My own contribution will be a paper titled “Post-Cinematic Realism” — work in progress for my current book project Discorrelated Images. Here is the abstract:

Post-Cinematic Realism

Shane Denson, Stanford University

In its classical formulation, cinematic realism is based in the photographic ontology of film, i.e. in the photograph’s indexical relation to the world, which grants to film its unique purchase on reality; upon this relation also hinged, for many realist filmmakers, the political promise of realism. Digital media, meanwhile, are widely credited with disrupting indexicality and instituting an alternative ontology of the image. David Rodowick, for example, argues that the interjection of digital code disrupts film’s “automatisms” and eradicates the index in favor of the symbolic. But while such arguments are in many respects compelling, I contend that the disruption of photographic indexicality might also be seen to open up spaces in which to explore new automatisms that communicate reality and/or realism with and through post-indexical technologies.

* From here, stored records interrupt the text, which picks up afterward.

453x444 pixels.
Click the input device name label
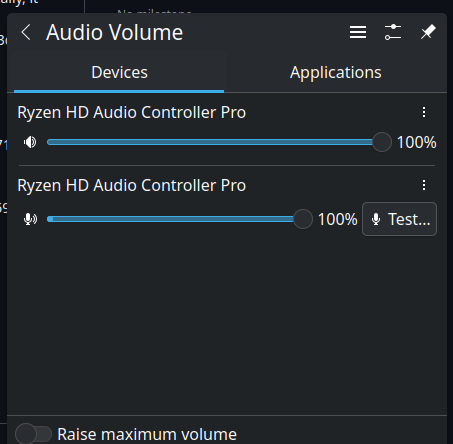point(132,185)
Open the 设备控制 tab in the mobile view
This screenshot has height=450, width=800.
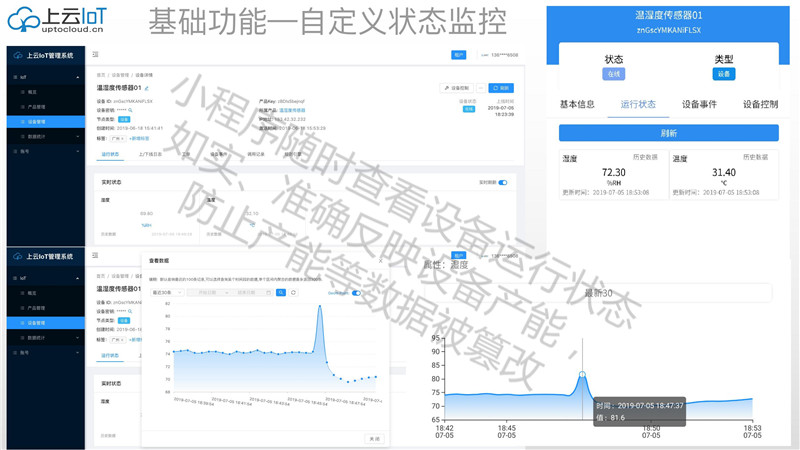click(759, 104)
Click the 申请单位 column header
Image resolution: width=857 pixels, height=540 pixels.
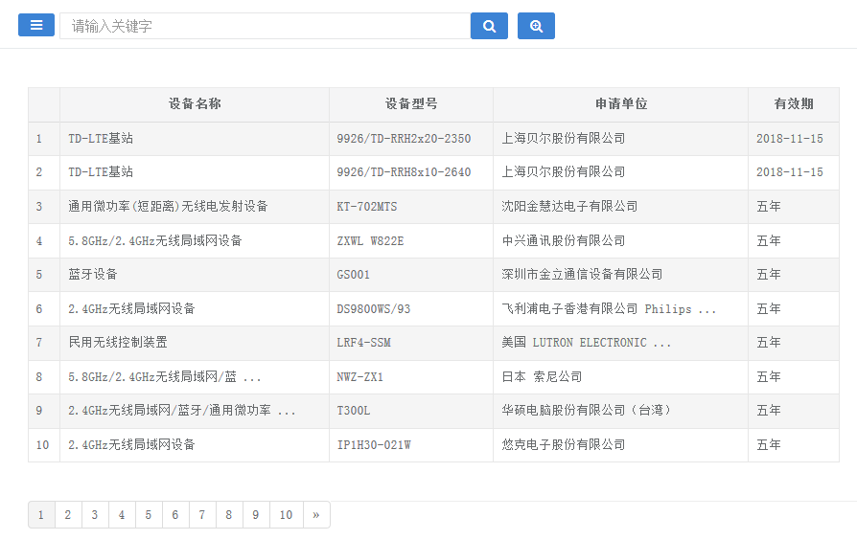tap(620, 104)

Whereas André Bazin privileged techniques like the long take and deep focus for their power to approximate our natural perception of time and space, theorists like Maurizio Lazzarato and Mark Hansen emphasize post-cinematic media’s ability to approximate the sub-perceptual processing of duration executed by our pre-personal bodies. The perceptual discorrelation of computational images gives way, in other words, to a more precise calibration of machinic and embodied temporalities; simultaneously, the perceptual richness of Bazin’s images becomes less important, while “poor images” (in Hito Steyerl’s term) communicate more directly the material and political realities of a post-cinematic environment. As I will demonstrate with reference to a variety of moving-image texts employing glitches, drones, and other computational objects, post-cinematic media might in fact be credited with a newly intensified political relevance through their institution of a new, post-cinematic realism.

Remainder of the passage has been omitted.